Pertama, Komitmen, integritas dan penghidmatan yang tinggi yang telah ditunjukkan oleh para pejuang bangsa baik dalam perang kemerdekaan maupun perjuangan di berbagai bidang sebelum maupun sesudah Indonesia merdeka.
Haedar menyinggung figur Panglima Besar Jenderal Soedirman, tokoh yang berasal dari kalangan Muhammadiyah, sebagai teladan pengabdian dan komitmen luhur.
“Jenderal Soedirman menjadi contoh ideal yang membumi tentang integritas dan pengabdian. Dalam usia muda, beliau menunjukkan kepemimpinan luar biasa dalam Perang Gerilya. Itulah teladan untuk generasi muda hari ini,” jelasnya saat menerima penghargaan Bintang Legiun Veteran Republik Indonesia (LVRI) pada Kamis (10/7) di Jakarta.
Yang kedua, bagaimana kita sekarang menanamkan dan menjadikan nilai-nilai keindonesiaan tetap hidup dalam mengurus negara dan berbangsa bernegara.
Haedar menyatakan bahwa pewarisan nilai-nilai Pancasila tidak boleh sekadar simbolik, tetapi harus terwujud nyata dalam tindakan.
“Warisan nilai itu mahal. Kita harus hidupkan dalam praksis sehari-hari, dipadukan dengan nilai agama dan budaya luhur bangsa,” tambahnya.

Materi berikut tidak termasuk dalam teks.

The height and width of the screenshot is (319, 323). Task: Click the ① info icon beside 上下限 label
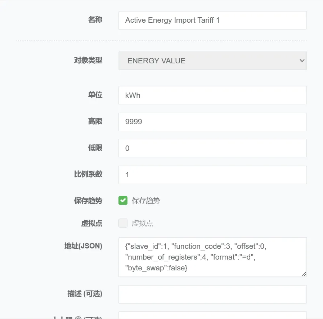78,317
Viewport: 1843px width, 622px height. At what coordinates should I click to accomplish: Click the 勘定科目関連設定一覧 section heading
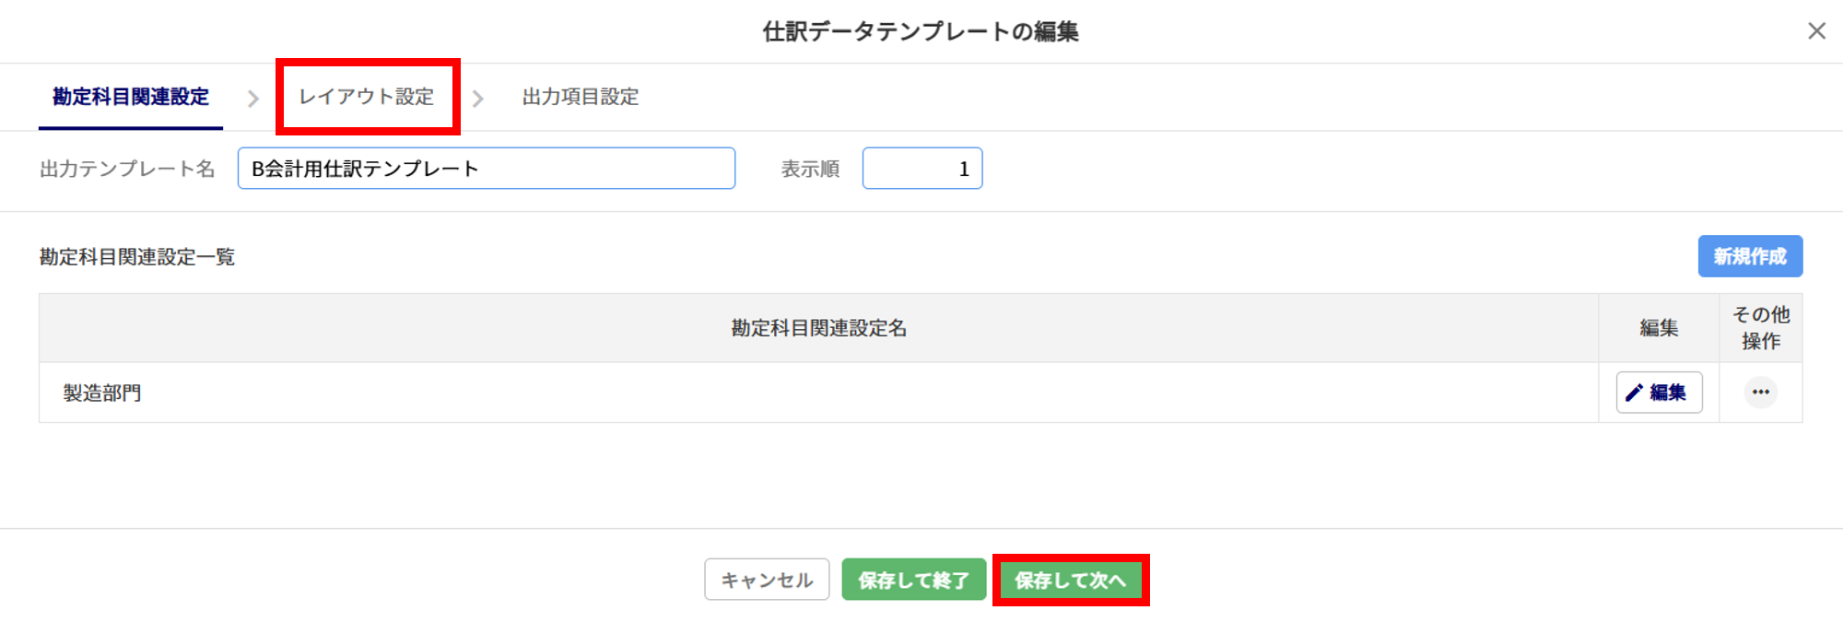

Ketiga, Haedar menyerukan agar masa depan Indonesia dirancang dengan menggabungkan kemajuan intelektual dan teknologi (IPTEK) dengan kekayaan nilai-nilai luhur. Menurutnya, bangsa Indonesia harus menghindari dua ekstrem: kehilangan nilai karena mengejar kemajuan, atau stagnan karena hanya menjaga tradisi.
“Perpaduan antara kemajuan dan nilai adalah kepentingan bersama agar kita bisa sejajar dengan bangsa-bangsa lain,” tuturnya.
Haedar juga menuturkan, karena lemahnya penghayatan akan nilai kejuangan maka tidak sedikit genarasi elit bangsa saat ini saling berebut pengaruh dan kuasa.
Kekuasaan, lanjut Haedar, berlebih minim penghayatan nilai Pancasila, agama, dan kebudayaan bangsa. Kehidupan pun sering retak karena politik saling rebut kuasa itu. Masyarakat menjadi pecah karena politik.
“Jadi, tidak heran bila sekarang ada gejala, banyak orang berebut menjadi penentu kehidupan, tidak banyak berebut menjadi pemersatu kehidupan,” tutup Haedar.